Topic modeling

In the most basic words, topic modeling is the process of finding out the hidden topics that exist in any document. We will try to explain the basic concept of topic modeling by using an analogy of a lavish buffet spread.

Suppose you go to a wedding that features a large number of items from various cuisines. You, being an absolute foodie, go to all the counters and collect a very large number of items at your table (with the obvious disapproving looks of other guests). Now one of your other friends arrives at the table and takes a look at the large number of food items at your table. He tries to guess the various cuisines on offer from the snapshot of items you have collected. He is able to do so because there is an association between the food item and the cuisine it comes from. For example, if you have various types of pasta and sea foods on your table, he could guess that a major cuisine at the buffet was Italian. This is very much similar to the thought process of exploring topic modeling.

We assume that, while the content was being developed, a news article in our case, the writer had some major themes in his mind. Each of these themes can be linked to a collection of words. The process of writing then becomes deciding on the themes, selecting words from those themes, and composing those using rules of grammar and language. The end result of this process is our article.

Topic modeling assumes that there is a hidden structure in the data, which is a direct result of the various themes the writer had selected at the time of its writing (as explained previously). Then, we assume that every topic is identified by a distribution over a collection of words. Topics have different words with associated probabilities, and these probabilities can be used to distinguish topics. For example, a topic about cricket will have higher probabilities for words such as "bat", "ball", etc., whereas a topic about finance will have higher probabilities for words such as "money", "stocks", and so on.

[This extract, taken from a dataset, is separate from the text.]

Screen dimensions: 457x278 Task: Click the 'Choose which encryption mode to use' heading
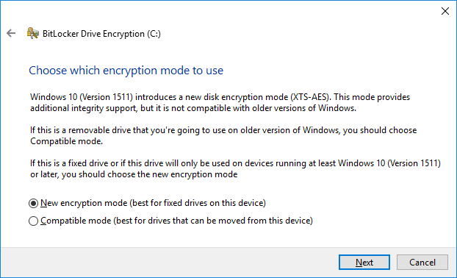point(126,71)
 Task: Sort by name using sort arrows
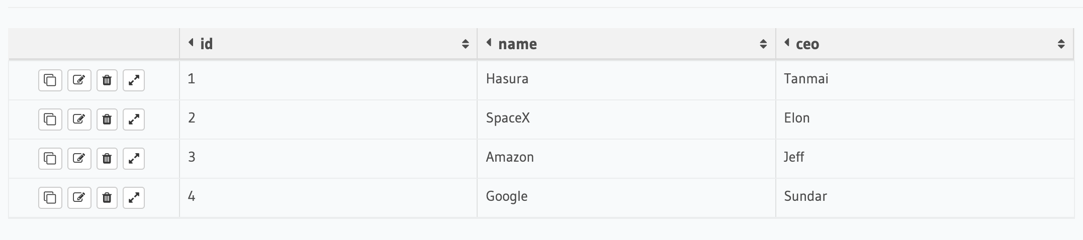[x=763, y=44]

For the process to find out these topics, along with the words associated with each topic, we will follow the following set of steps:

  1. We assign topics with a random set of words for the initiation.
  2. We go through the collection word by word and reassign them to topics in which similar words occur. This reassignment is the most mathematical and tough to understand part of the algorithm. We can demonstrate this with an example. Suppose we assign a topic randomly and then encounter the word "stock". Now, in the random collection of topics we will have some document in which the word "stock" already appears. So, initially, we can assign the word "stock" to a similar topic to that of the other document containing "stock".
  3. We reiterate the process and keep reassigning words using similar logic. The actual logic is a bit of advanced math and is hence excluded from this book.
  4. Once we reach a point where the reassignment of words to different topics doesn't change our overall topic model distribution, we break our process.

So, this completes our basic introduction to topic modeling. Please bear in mind that this is as vanilla as it gets. The interested reader can refer to the many excellent papers on the topic, including the one introducing Latent Dirichlet Allocation (LDA) by David Blei, Andrew Ng and Michael Jordan.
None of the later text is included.